Vowel harmony
Both Turkish and Azerbaijani, along with most other Turkic languages exhibit vowel harmony. See the following table of inflections for the word pivə, "beer" in Azerbaijani. Underscore indicates a vowel that has been "harmonised".
Azerbaijani | Gloss |
---|---|
pivə | beer |
pivəler | beers |
pivəlerim | my beers |
pivədən | from beer |
pivələrdən | from beers |
This will pose a problem for both analysis and generation of word forms. In analysis it is possible to overanlayse words, e.g. say have a paradigm for "a → e" for the plural ending -ler, which would accept both -ler and -lar. Then we would analyse both the correct form: biralar and an incorrect form biraler. This causes problems because of ambiguity (we shouldn't be analysing non-existant words!), especially on short words. It remains to be seen if this ambiguity will be too great.

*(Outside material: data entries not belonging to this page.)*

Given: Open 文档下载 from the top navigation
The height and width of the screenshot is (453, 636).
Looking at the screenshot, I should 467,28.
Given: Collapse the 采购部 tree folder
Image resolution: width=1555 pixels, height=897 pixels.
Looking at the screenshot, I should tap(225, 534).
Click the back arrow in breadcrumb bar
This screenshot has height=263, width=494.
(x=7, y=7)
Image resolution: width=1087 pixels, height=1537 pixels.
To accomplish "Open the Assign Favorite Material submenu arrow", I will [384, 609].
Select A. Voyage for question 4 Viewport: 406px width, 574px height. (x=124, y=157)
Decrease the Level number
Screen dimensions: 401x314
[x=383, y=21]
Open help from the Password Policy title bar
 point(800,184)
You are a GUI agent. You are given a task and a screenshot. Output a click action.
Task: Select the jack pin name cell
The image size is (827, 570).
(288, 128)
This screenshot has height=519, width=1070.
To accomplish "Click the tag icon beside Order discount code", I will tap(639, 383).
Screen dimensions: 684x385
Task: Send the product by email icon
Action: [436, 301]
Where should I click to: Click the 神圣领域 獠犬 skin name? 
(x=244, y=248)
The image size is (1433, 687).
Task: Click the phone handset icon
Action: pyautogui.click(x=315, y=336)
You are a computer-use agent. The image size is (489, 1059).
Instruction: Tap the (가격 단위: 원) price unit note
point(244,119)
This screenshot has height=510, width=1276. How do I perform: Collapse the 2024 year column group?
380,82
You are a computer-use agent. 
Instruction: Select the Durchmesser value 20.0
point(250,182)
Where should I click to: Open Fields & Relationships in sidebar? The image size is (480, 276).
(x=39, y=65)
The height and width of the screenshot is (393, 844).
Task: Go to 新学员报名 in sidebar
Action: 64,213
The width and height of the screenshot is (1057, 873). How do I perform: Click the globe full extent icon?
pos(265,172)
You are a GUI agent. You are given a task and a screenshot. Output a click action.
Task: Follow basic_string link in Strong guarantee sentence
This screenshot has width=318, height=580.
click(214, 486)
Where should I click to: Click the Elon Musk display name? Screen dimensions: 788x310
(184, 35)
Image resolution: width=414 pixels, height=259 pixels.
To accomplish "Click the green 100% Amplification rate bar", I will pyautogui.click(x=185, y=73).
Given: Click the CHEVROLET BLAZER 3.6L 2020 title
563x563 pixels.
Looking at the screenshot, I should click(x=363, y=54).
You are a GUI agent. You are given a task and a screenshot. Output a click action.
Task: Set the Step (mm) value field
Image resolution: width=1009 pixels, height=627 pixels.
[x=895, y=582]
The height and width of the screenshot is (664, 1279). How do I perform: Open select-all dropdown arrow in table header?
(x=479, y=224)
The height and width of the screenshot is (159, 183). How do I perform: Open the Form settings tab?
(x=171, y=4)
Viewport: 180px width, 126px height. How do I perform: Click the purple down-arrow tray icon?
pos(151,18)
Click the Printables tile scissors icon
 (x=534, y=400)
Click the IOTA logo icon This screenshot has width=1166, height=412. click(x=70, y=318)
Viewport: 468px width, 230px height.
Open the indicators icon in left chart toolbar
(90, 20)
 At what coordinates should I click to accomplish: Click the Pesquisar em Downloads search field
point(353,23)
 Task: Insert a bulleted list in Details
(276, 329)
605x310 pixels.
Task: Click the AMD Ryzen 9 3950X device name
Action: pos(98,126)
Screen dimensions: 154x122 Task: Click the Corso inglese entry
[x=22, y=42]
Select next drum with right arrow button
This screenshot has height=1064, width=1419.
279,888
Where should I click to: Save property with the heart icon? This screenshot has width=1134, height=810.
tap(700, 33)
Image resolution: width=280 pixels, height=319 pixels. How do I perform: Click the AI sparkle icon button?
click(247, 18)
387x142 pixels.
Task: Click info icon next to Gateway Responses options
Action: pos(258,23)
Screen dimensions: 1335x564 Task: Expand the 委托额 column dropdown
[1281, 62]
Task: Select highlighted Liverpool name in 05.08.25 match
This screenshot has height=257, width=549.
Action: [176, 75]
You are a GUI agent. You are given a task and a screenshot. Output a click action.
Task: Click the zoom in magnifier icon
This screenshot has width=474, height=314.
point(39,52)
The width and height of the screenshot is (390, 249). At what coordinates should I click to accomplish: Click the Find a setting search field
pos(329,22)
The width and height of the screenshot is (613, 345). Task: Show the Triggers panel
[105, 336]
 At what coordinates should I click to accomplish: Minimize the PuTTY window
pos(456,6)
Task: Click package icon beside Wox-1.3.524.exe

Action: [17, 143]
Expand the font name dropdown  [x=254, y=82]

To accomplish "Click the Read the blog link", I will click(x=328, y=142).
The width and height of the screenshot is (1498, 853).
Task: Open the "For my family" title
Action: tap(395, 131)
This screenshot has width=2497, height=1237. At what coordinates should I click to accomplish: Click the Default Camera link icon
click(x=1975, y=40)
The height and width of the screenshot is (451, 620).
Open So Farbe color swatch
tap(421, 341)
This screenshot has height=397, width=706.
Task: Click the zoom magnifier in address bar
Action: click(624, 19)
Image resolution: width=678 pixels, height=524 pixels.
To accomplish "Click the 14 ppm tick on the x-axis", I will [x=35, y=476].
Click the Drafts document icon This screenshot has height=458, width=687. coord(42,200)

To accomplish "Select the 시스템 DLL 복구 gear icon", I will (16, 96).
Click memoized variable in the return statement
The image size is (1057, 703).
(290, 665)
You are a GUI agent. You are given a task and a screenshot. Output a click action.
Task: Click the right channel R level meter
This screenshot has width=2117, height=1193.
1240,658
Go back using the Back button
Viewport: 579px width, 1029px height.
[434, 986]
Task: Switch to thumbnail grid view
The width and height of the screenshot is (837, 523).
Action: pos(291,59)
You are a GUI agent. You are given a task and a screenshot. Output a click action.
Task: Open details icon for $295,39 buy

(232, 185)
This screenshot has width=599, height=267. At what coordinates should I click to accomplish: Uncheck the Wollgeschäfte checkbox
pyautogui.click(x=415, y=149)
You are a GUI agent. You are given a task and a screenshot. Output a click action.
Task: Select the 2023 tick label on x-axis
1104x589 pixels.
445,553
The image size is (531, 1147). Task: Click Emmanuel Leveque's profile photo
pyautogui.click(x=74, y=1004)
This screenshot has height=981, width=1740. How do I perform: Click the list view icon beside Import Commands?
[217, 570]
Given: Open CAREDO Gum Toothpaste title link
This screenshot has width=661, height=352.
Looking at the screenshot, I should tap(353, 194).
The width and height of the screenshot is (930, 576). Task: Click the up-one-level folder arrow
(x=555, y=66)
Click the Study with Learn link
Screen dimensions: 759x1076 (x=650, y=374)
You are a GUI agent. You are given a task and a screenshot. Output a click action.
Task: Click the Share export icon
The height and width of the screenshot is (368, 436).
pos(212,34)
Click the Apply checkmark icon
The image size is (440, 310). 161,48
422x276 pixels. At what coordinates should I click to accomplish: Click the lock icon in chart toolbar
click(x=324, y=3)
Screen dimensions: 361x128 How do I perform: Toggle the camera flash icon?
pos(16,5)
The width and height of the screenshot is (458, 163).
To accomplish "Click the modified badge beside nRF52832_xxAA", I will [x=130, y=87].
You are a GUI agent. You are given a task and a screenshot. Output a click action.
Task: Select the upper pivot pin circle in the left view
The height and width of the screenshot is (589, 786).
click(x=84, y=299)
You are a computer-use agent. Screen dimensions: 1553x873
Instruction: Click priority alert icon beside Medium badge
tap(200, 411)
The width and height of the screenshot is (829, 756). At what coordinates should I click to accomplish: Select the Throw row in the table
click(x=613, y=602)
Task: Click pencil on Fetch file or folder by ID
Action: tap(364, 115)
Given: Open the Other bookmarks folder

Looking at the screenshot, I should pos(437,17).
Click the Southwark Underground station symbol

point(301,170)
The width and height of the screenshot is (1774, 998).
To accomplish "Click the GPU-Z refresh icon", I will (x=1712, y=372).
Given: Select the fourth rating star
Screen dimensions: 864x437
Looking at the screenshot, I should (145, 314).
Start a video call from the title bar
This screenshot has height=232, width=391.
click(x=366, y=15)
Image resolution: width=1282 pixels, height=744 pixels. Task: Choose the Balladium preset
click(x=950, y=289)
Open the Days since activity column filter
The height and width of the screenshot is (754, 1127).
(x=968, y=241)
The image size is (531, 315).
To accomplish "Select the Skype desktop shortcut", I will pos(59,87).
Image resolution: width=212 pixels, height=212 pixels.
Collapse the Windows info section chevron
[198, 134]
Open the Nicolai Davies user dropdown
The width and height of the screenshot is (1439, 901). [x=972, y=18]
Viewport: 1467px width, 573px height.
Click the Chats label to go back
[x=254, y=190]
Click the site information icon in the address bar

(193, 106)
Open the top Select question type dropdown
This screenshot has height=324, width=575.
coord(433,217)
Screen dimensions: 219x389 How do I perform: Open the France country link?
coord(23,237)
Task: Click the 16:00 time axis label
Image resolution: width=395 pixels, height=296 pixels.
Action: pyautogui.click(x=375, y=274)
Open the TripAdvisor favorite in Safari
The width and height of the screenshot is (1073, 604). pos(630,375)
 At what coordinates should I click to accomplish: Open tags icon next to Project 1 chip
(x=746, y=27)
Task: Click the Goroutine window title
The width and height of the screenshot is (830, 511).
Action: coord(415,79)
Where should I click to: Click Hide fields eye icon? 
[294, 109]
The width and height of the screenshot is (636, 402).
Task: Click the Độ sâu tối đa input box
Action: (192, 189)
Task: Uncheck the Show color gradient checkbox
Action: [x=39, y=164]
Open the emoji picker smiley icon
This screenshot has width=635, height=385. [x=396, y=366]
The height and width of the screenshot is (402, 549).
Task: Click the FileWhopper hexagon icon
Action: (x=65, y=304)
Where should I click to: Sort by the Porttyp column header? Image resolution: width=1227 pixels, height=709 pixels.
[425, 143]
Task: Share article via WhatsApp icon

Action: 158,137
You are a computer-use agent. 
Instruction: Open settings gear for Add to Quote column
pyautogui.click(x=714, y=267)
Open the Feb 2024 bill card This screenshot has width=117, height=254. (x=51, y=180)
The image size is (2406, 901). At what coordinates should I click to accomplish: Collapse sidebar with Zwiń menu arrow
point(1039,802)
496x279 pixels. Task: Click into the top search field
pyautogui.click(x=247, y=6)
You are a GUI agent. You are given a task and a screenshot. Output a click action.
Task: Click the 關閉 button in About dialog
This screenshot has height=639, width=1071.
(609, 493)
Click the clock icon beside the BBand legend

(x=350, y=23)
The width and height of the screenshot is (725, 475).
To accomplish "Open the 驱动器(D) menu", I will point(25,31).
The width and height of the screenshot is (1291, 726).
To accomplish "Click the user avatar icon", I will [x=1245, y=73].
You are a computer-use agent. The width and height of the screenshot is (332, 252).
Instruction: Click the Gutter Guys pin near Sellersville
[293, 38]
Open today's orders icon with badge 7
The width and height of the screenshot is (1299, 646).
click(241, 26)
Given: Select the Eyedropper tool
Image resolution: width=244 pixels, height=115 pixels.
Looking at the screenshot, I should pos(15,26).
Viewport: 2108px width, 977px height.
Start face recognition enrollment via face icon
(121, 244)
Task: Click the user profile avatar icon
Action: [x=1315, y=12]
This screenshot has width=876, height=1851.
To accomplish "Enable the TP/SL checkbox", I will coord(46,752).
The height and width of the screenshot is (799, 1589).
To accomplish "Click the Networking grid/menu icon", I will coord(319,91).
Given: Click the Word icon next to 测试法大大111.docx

One example of ambiguity would be with the word for "book", kitab. The form kitabı means "his book", but the form kitabi (or kitabî) means "bookish". This should not be too much of a problem as the two are different parts of speech and should be taken care of in the tagging stage.
The other problem is generation, we do not currently have a way in apertium to enforce vowel harmony, it may be possible to use an alternate spell-checker to do this (e.g. hunspell
has specialised algorithms for both Azerbaijani and Turkish, or possible we could use post-gen or write a new post-gen module for this.